Sydney playing risky and costly metropoly games amid oil price fears (part 1)
Sydney must be the only city in the world which closes its most modern heavy rail tunnel, 12.5 kms, designed for its ubiquitous double deckers and used by long distance commuters for an unacceptable long period of 7 months, only to be downgraded to narrow body, seat starved single deck trains, incompatible with the whole of Sydney’s rail system and touted to the public as a “metro”.
Fig 1: Escalators to underground platforms 5&6 at Epping station in early October 2018
Fig 2: First train in Epping – Chatswood tunnel, was not missed by then Premier Rees
The rail tunnel was opened in Feb 2009, 10 years after it was first announced in the Action for Transport 2010 plan.
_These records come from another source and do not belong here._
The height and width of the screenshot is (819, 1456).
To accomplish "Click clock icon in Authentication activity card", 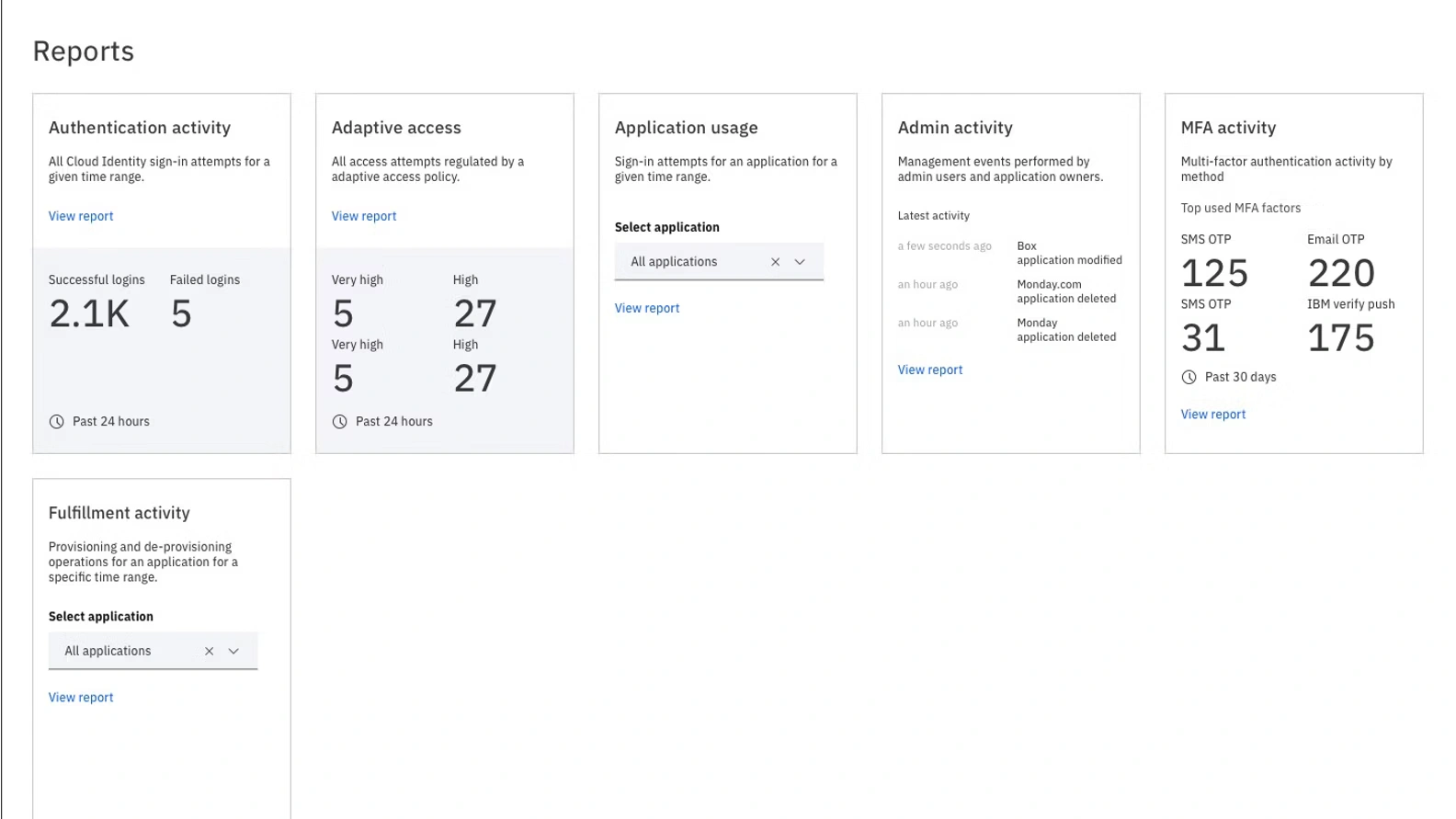I will point(57,422).
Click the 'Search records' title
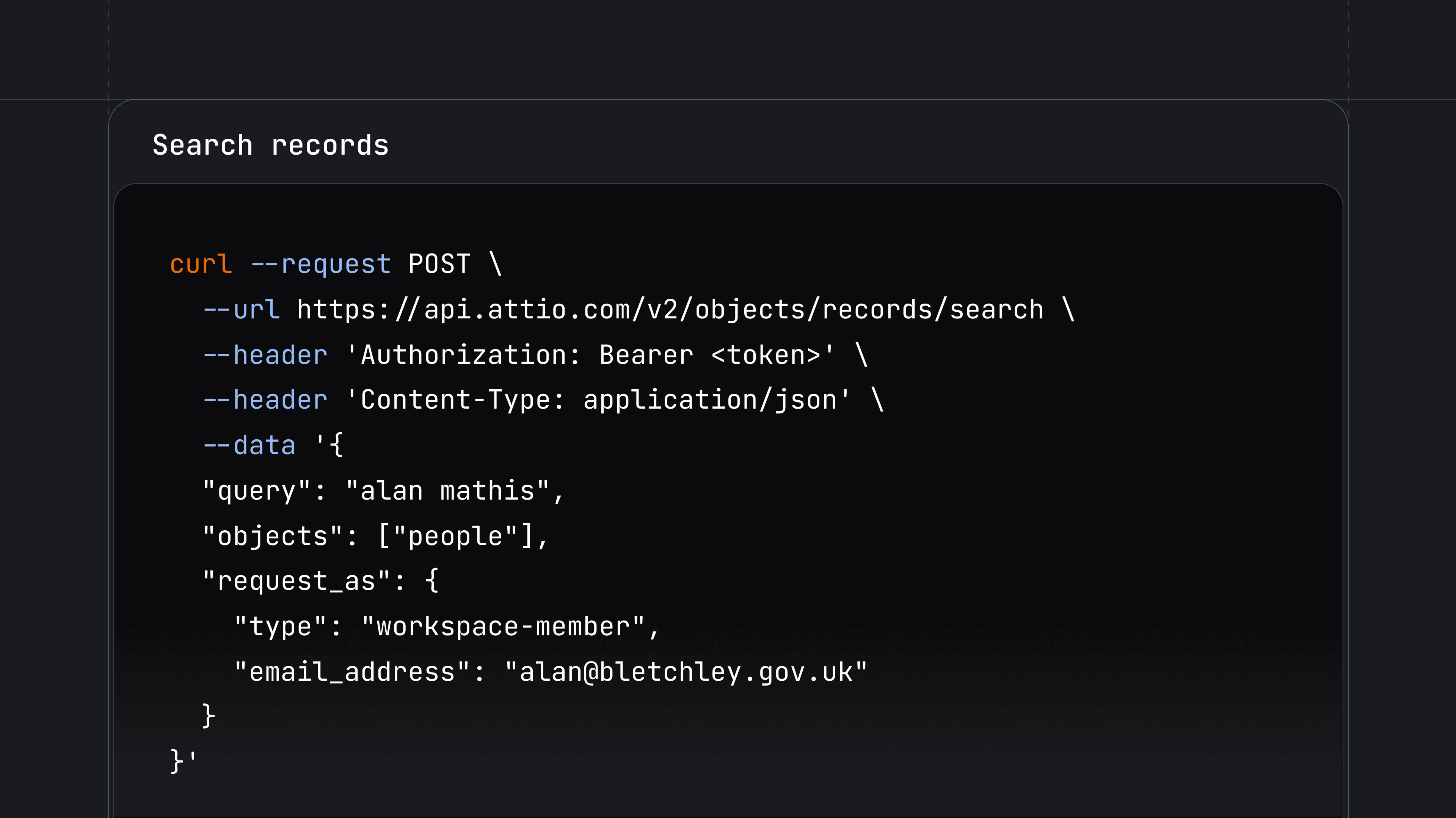The width and height of the screenshot is (1456, 818). [x=271, y=145]
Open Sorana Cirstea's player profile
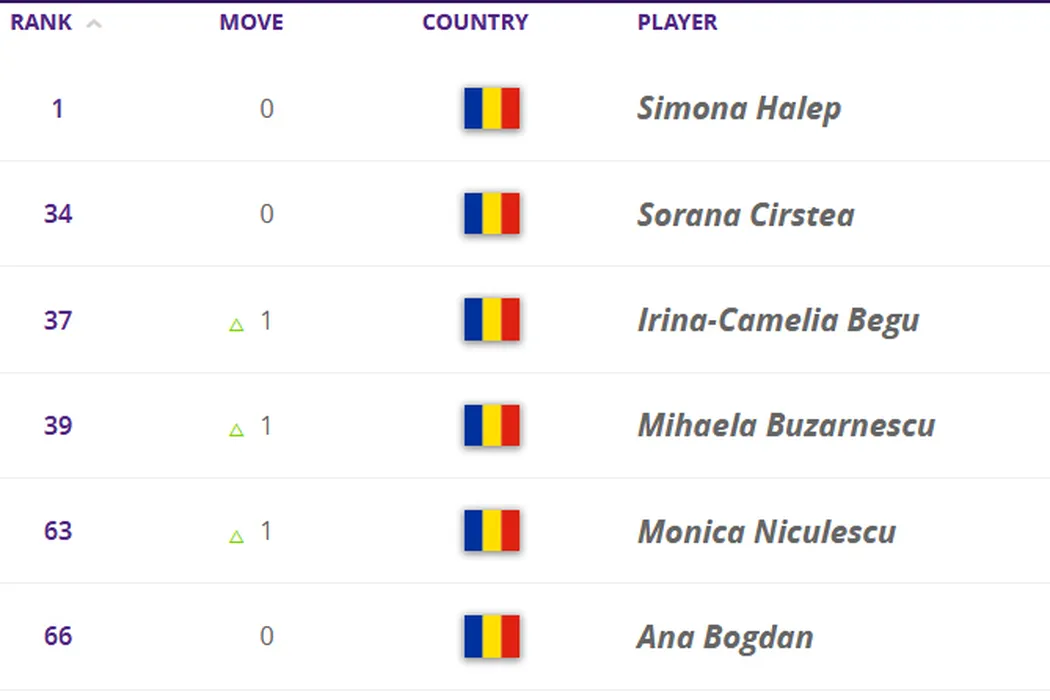 click(746, 214)
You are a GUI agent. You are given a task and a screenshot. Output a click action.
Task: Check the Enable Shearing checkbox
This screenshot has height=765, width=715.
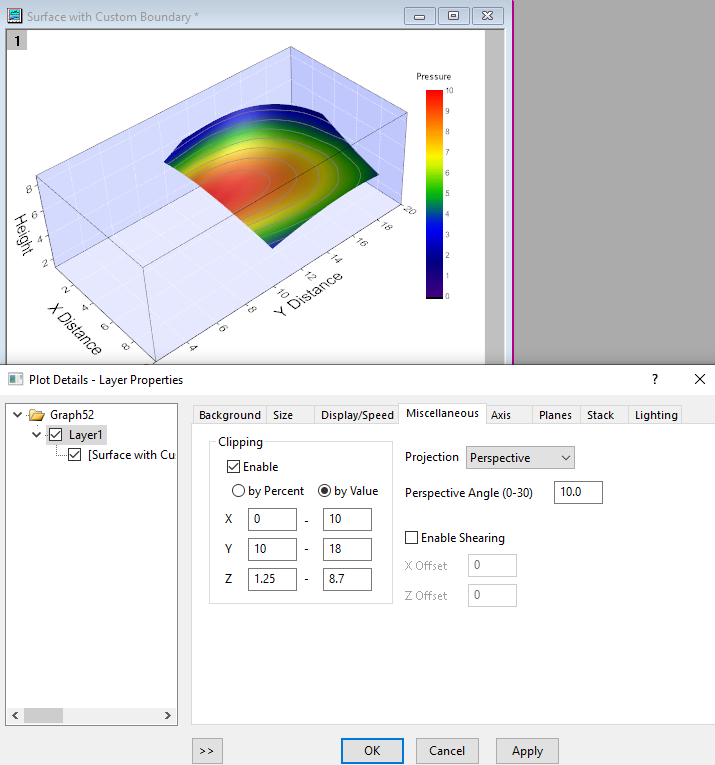coord(411,538)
It was in operation for just 9.5 years. That is the life-span of Sydney’s rail infrastructure.
Fig 3: NSW government’s promotional video
The NSW government’s propaganda machinery even had to employ a well-known TV presenter to sell their replacement bus services to frustrated passengers. Here is the bus job ahead:
Fig 4: Standing only in a 17:30 double decker to Epping via Macquarie Park in July 2018
This article continues research done 4 years ago:
4/1/2015 Sydney mismanages transition to driver-less single deck trains (part 2)
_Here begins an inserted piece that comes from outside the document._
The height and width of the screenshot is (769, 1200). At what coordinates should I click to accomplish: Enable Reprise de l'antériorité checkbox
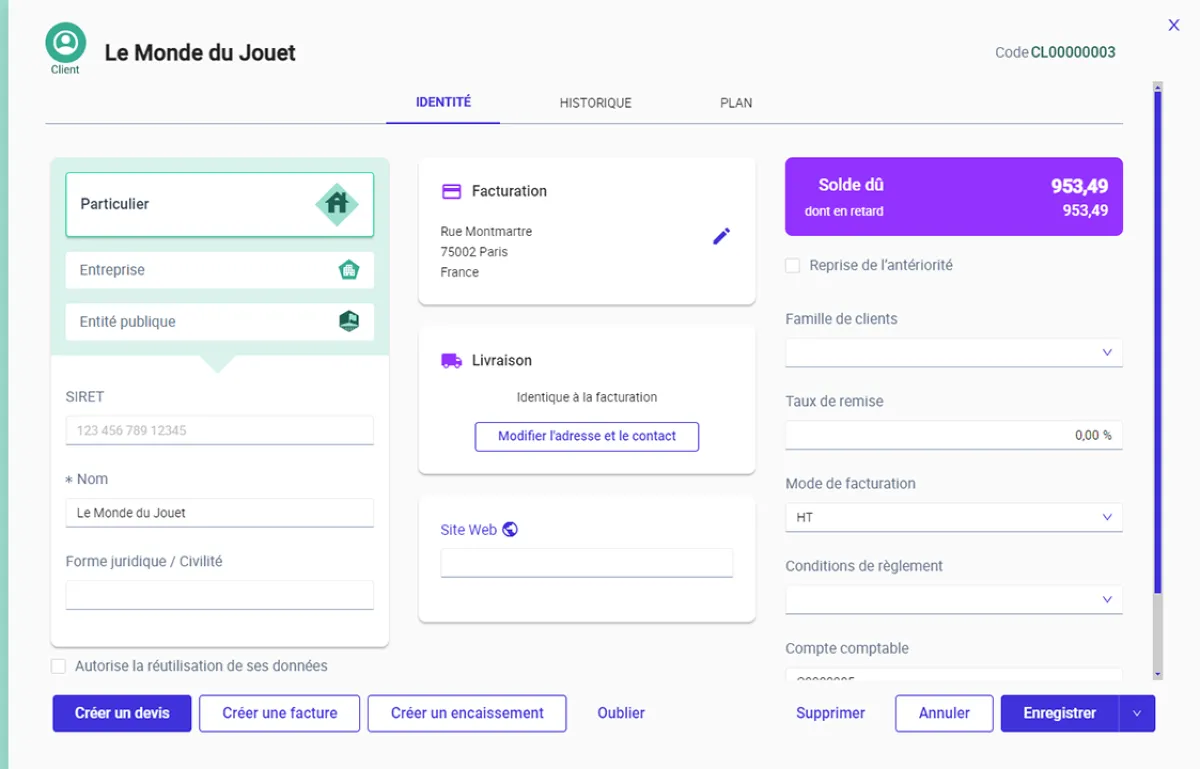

30/12/2014 Sydney plans to dismantle rail infrastructure built just 6 years ago (part 1)
Would the government even dare to think closing the Lane Cove road tunnel which runs parallel to the rail tunnel, for that period? Not much public resistance was put up against the rail tunnel closure. After 20 years of 2 consecutive governments back-flipping on various permutations of rail links in Sydney’s North-West, the electorate has obviously resigned, knowing that the opposition is just as bad as the government of the day. In a certain sense Sydney’s rail planning seems to mirror the revolving door syndrome of Federal politics on climate change and renewable energy.